Exercise directions » Nothing but the lines from the one containing "Where should I click to: Click" through the last line of the data below should be returned, each exactly as it stands, pictures excluded.

========================================================================

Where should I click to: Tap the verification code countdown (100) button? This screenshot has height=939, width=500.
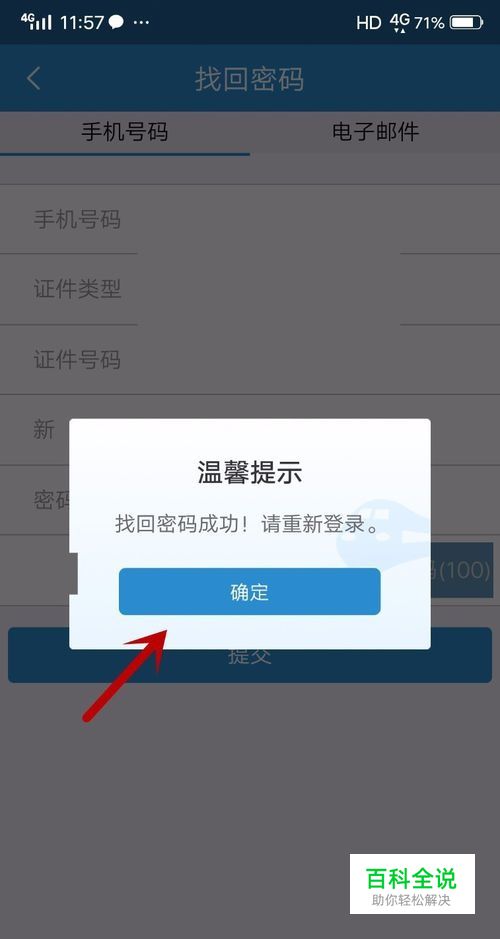461,570
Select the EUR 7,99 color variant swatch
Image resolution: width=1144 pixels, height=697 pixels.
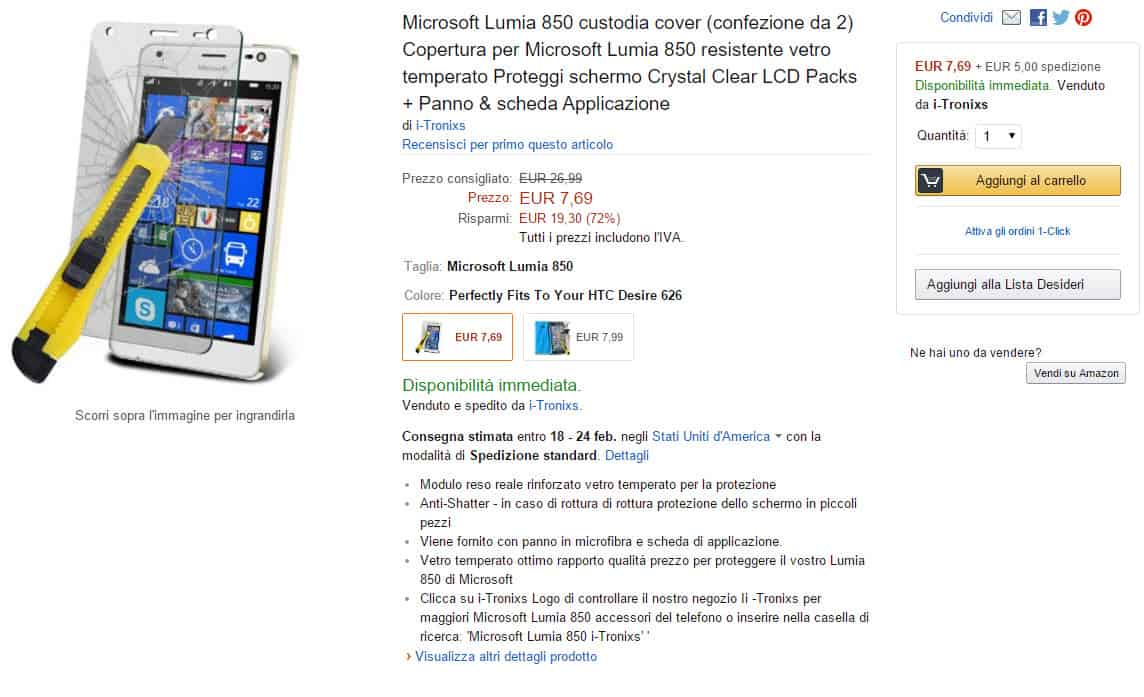[x=578, y=337]
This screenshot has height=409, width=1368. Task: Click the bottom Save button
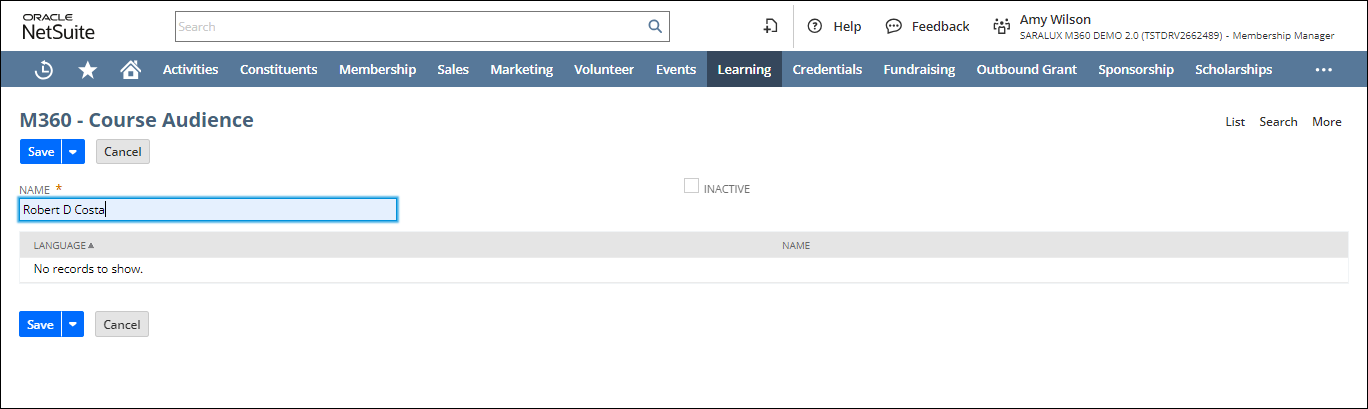[x=40, y=325]
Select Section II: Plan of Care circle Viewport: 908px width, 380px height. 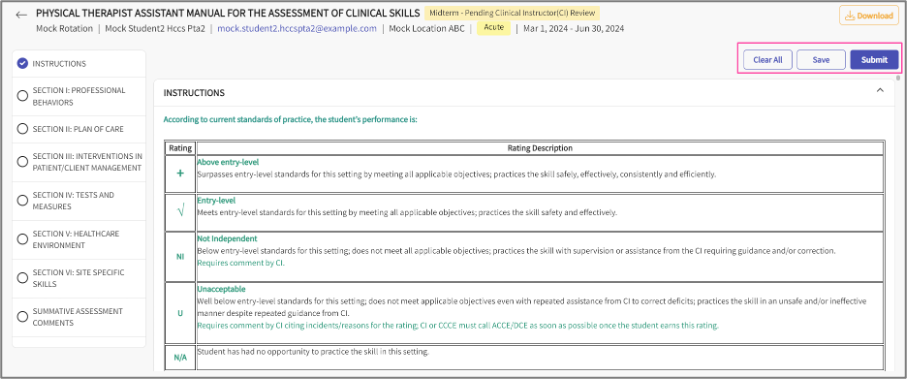(23, 129)
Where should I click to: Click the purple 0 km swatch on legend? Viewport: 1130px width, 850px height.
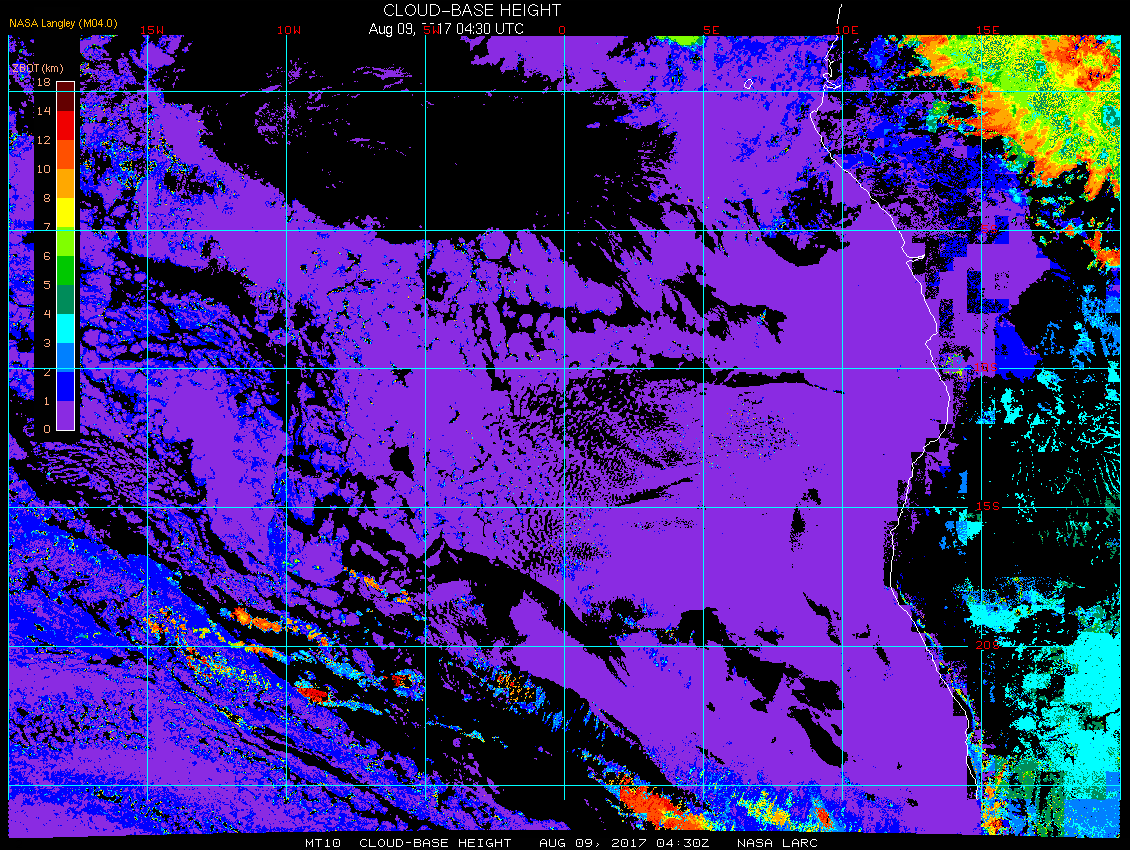pyautogui.click(x=66, y=415)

========================================================================

Task answer »
Where should I click to: Click the purple 0 km swatch on legend? Viewport: 1130px width, 850px height.
pyautogui.click(x=66, y=415)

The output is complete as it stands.